We don't like difficult things, do we? Not difficult people, places, chores or recipes. We love things to be easy, right? Is there higher praise for a family get together than the phrase, "It was easy"? Ditto for a shopping trip, good meal or any kind of task we had been dreading. We believe that "easy" makes us happy and "difficult" makes us unhappy. Have a difficult time finding a parking space and you probably get a little tweaked. Having to wait in a long line behind people who still insist on paying by check will undoubtedly make you exasperated. Getting halfway through a complicated recipe only to realize you don't have enough of this or added too much of that can ruin your whole day. Why do things have to be so difficult? If only life were easier, we could all be happy, right? But hold that thought for just a minute...
When you were a kid, was there any greater put down than, "It was easy"? A puzzle, a game, an assignment at school... you know the gesture, the lazy shrug that is a little like the ultimate eye-roll, followed by the phrase, "It was easy" sliding out of one side of your mouth, as if it were not even worth engaging your full set of lips over. Kids are not impressed with "easy." Kids are not satisfied with "easy." "Easy" is BORING, plain and simple, and what in the world is more aggravating to the under-18 set than BEING BORED? Being challenged, accomplishing something that took a little doing, being fully engaged were priorities when we were young. When does that change? Whenever I watch children running through sprinklers or playing with water balloons or doing any activity that involves getting soaked to the skin, I privately shudder and think, "At what point does the hassle of getting wet outstrip the joy of it?" When, exactly, do we fall in love with the idea of having an easy life?
It is "easy" to make the argument that this starts to change once we are paying our own bills and making our own way. And perhaps we can further conclude that the metamorphosis completes when we have children of our own and really learn the definition of the word "difficult." Maybe it is because we allow so many of the unexpected twists and turns along the way to shake our confidence instead of building it. Lack of sleep, lack of support and lack of funds are real buzz killers to be sure, and we experience each of them at one point or another, and sometimes even all three at once. I, for one, am rarely in the right frame of mind for a water balloon fight. Or even for tackling a particularly challenging recipe. And there is nothing I love more than getting a good parking spot at the store, waltzing in and finding everything on my list and then walking right up to the checkout stand, no wait. Woo-hoo! It's exhilarating!
But that temporary high is not a platform to build on. It is transient; it comes and goes with no residual gain. The difficulties I have faced in my life, however... here is where I learned I am a warrior. Here is where I learned to trust myself. Here is where I realized the true meaning of friendship. Here is the solid ground upon which I can build a life. When life challenges you, you have been given a great opportunity to grow. The things you learn in any dark parts of your journey will ultimately be the most valuable, not only to yourself but also to the people whose lives you touch. Pain is inevitable in this world, but as we make our way through it, we learn that we have all the tools we need to survive; and as we survive we teach others about endurance. We begin to understand that the emotional hoops we jump through in our relationships are so often just an exercise in guilt or just plain confusion; we learn to stand our ground and not engage in melodrama. Being present is the most important gift we can give to each other. And although it is in many ways more "difficult" than running around like a chicken without a head, it is also much more rewarding.

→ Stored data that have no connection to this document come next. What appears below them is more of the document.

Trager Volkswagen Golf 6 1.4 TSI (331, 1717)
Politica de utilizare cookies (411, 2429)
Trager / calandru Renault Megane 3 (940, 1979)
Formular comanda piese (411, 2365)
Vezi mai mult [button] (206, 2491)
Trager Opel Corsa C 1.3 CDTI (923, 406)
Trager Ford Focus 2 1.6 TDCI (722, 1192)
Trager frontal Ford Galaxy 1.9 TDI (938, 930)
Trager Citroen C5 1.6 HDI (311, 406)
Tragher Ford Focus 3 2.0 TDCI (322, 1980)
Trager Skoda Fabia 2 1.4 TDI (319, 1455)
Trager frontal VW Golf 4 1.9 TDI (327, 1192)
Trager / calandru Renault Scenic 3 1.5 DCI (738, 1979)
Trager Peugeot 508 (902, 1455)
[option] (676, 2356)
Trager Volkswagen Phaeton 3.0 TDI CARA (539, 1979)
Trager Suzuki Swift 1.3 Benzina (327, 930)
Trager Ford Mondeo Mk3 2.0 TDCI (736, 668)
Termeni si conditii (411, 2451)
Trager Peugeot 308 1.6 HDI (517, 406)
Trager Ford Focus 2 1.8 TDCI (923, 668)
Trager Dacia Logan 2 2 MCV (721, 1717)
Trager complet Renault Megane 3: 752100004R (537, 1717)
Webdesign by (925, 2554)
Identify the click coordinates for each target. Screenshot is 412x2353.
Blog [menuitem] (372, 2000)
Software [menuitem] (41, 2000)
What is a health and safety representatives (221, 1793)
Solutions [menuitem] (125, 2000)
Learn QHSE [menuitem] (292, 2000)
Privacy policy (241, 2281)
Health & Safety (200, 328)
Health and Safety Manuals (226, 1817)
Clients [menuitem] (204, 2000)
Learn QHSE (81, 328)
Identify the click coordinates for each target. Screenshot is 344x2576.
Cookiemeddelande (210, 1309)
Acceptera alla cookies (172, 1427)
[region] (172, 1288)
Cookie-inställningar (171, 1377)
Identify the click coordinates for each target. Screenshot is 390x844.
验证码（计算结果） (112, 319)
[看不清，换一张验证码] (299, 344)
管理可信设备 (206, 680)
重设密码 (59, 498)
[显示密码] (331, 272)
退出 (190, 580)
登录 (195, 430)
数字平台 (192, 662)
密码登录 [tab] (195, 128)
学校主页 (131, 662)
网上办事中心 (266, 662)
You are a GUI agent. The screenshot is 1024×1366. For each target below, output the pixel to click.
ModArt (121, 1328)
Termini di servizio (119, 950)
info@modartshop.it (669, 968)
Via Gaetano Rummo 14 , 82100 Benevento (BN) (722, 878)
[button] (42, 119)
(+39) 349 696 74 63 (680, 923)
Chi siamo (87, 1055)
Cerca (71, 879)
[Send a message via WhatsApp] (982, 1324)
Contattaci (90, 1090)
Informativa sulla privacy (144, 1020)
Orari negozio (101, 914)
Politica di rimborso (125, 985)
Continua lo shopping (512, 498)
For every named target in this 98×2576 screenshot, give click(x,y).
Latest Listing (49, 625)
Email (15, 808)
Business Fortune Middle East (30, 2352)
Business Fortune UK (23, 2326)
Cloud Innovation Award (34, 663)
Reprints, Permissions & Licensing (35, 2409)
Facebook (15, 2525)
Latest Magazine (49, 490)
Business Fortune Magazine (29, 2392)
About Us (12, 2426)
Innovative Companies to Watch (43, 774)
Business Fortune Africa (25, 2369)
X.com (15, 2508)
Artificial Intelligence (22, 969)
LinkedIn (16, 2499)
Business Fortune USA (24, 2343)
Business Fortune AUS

In this upcoming new year, I am blessing you with the gift of difficulties. I am bestowing on you the reward of challenges. That is where you truly find yourself and that is how you grow great and strong. Ask any kid, they know. And so do you. When life is difficult, you are at your best. Your best is a marvel to behold and an incomparable fortress. The easy days blow through the windows and flutter the curtains prettily with a breath of fresh air, but the difficult ones provide the foundation and the strength of your walls. And the stronger your fortress, the less the challenging days will bother you. You welcome them as a friend and teacher and you move past them often exhausted but never defeated. They are coming, whether you want them to or not, so why not greet them willingly and be open to the good they have to bring you?